■ Activity
Your answer should consist only of the lines below from the one with "You are a GUI" through the one with "[Obsah fóra] (119, 65)", copied exactly.

BEGIN Records shown

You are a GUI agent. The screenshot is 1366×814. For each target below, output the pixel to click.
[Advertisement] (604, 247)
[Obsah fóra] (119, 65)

END Records shown
BEGIN Records shown

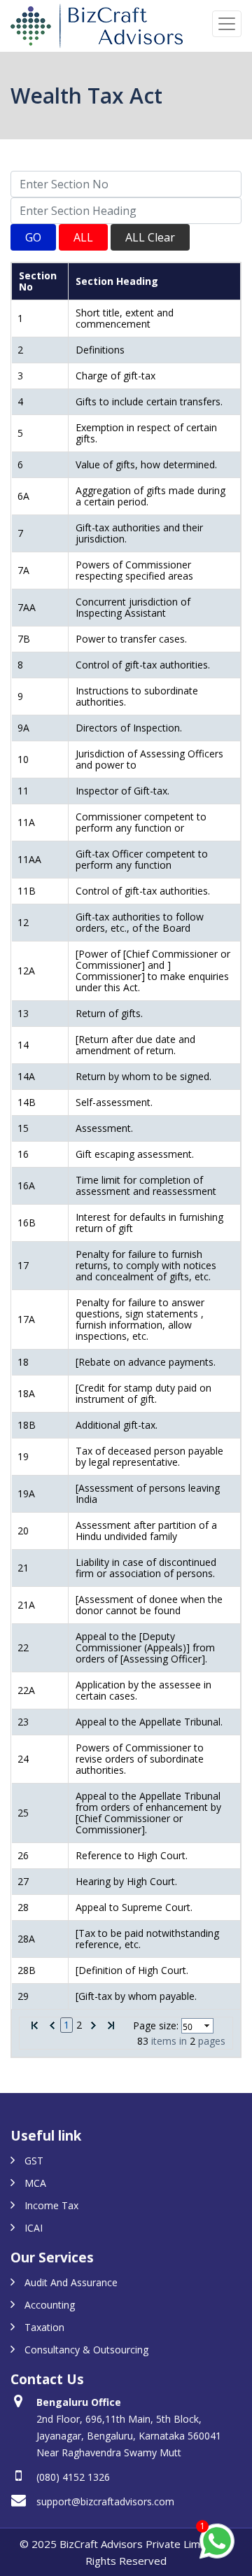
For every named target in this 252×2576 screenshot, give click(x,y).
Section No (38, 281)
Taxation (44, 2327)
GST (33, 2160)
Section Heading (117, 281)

END Records shown

■ Solution to the problem
You are a GUI agent. The screenshot is 1366×814. For each target below, output the pixel to click.
[Advertisement] (604, 247)
[Obsah fóra] (119, 65)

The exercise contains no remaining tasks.